(Text and item location entries)
***

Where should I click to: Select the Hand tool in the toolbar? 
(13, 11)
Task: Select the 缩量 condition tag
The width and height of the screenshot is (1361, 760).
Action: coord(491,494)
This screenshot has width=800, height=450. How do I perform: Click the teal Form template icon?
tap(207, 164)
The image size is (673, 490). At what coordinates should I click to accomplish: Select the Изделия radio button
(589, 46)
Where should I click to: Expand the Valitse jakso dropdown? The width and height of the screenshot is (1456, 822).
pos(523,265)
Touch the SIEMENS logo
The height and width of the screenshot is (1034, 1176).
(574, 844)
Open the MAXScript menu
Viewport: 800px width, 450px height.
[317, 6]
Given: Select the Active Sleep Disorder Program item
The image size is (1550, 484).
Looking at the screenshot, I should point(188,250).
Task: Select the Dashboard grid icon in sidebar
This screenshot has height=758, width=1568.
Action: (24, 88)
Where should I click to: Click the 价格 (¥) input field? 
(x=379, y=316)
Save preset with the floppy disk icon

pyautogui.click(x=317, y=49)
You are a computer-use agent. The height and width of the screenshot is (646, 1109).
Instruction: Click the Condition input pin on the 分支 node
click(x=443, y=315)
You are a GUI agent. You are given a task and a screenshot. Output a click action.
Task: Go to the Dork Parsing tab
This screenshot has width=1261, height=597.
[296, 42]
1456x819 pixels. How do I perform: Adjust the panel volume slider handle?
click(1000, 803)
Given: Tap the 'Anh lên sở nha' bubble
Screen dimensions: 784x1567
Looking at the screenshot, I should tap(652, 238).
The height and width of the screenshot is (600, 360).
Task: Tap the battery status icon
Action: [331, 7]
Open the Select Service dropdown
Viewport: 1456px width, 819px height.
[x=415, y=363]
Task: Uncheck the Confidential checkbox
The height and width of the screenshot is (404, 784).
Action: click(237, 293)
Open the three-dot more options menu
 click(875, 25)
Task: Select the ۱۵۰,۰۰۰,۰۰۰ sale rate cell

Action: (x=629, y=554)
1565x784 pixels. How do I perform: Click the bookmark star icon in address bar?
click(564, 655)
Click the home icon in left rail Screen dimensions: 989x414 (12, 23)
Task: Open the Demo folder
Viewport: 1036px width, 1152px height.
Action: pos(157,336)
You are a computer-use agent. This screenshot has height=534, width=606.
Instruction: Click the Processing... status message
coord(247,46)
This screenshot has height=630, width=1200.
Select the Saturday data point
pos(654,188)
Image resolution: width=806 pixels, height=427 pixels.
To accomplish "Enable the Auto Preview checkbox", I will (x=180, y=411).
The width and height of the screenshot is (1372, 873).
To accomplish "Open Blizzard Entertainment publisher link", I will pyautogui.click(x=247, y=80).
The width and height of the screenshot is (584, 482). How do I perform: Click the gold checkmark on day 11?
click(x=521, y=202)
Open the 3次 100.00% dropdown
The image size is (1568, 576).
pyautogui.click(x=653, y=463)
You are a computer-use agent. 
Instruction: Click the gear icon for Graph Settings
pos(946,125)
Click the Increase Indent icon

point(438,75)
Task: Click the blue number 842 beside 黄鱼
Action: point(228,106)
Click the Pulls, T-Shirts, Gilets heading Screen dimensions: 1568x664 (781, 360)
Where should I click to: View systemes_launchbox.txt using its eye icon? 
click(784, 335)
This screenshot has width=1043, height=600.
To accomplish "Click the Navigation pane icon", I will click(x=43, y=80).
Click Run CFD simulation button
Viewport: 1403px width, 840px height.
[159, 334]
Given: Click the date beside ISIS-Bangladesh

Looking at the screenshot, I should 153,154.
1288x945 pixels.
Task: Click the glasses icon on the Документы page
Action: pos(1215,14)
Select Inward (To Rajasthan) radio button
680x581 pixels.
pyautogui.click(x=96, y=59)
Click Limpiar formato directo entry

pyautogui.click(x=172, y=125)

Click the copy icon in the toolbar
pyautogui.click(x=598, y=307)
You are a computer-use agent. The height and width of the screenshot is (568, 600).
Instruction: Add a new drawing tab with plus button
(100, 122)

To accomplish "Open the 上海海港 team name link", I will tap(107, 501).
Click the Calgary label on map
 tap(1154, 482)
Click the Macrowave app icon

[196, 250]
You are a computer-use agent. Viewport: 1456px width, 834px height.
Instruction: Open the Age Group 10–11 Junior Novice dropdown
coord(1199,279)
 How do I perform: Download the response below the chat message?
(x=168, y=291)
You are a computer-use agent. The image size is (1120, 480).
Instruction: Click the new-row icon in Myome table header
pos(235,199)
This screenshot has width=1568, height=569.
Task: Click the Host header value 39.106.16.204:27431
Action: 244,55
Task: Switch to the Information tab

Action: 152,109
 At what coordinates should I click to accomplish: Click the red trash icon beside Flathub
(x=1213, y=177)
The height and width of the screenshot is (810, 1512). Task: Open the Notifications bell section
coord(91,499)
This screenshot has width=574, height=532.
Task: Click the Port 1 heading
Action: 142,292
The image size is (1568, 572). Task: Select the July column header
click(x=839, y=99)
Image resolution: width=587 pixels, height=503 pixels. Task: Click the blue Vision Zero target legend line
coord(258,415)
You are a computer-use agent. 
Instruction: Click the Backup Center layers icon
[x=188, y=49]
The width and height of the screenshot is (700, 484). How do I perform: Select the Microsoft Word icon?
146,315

***

**DO THIS**
From the text and item location entries above, pick out every line that contains the word "button" and copy each one.

**WRITTEN SOLUTION**
The image size is (673, 490). At what coordinates should I click to accomplish: Select the Изделия radio button
Click Run CFD simulation button
Select Inward (To Rajasthan) radio button
Instruction: Add a new drawing tab with plus button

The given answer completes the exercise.